:: Aim of the exercise ::
Retype the material below from the line with "946x444 pixels." up to and including its last line, and leave the pictures out.

:: Available data ::
=-=-=-=-=

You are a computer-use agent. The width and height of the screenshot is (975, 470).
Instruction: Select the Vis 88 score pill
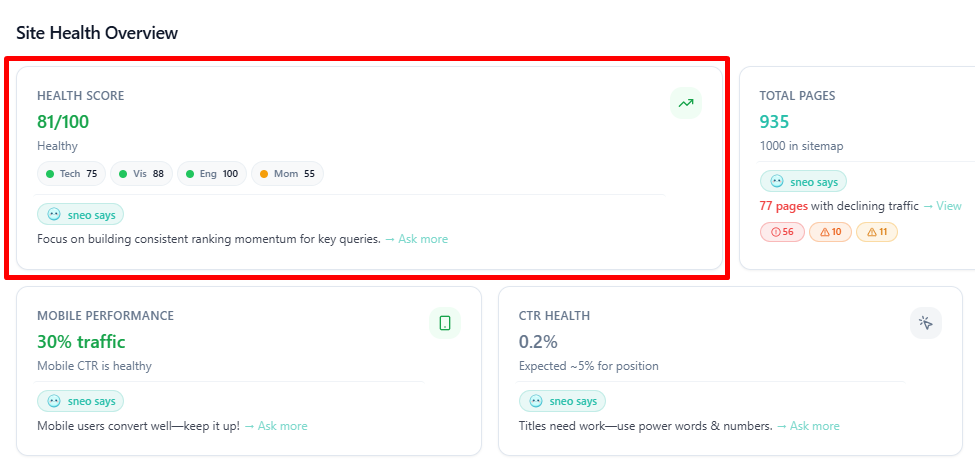click(141, 174)
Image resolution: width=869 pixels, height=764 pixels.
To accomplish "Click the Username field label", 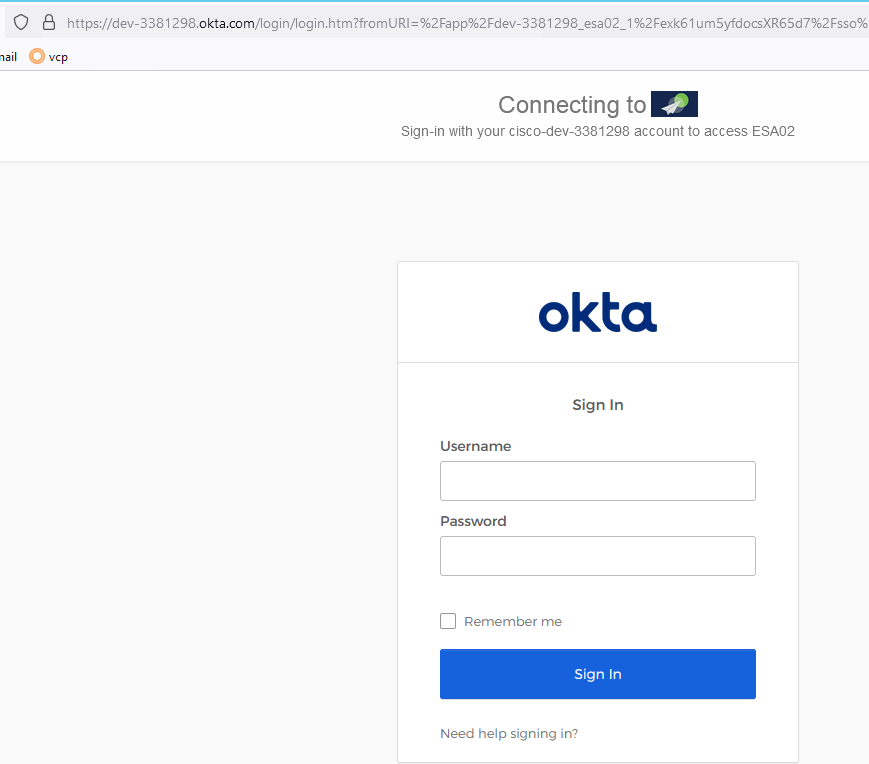I will pos(475,446).
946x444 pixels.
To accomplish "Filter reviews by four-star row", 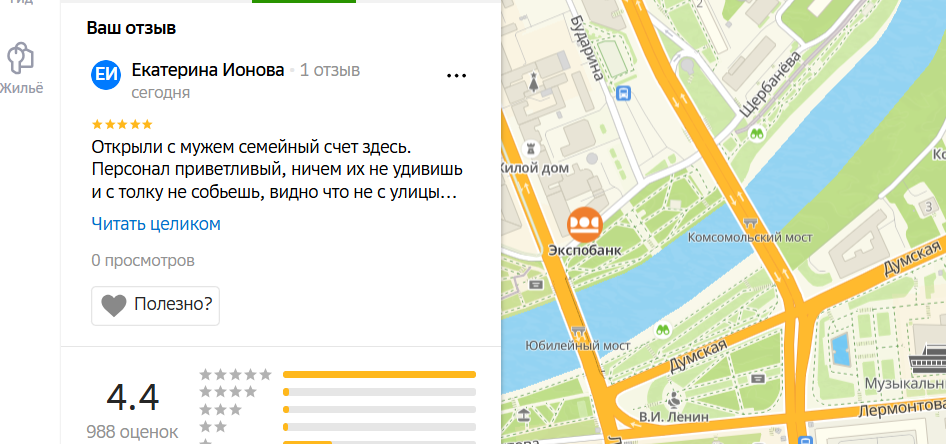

=-=-=-=-=

:: Written solution ::
946x444 pixels.
To accomplish "Filter reviews by four-star row", 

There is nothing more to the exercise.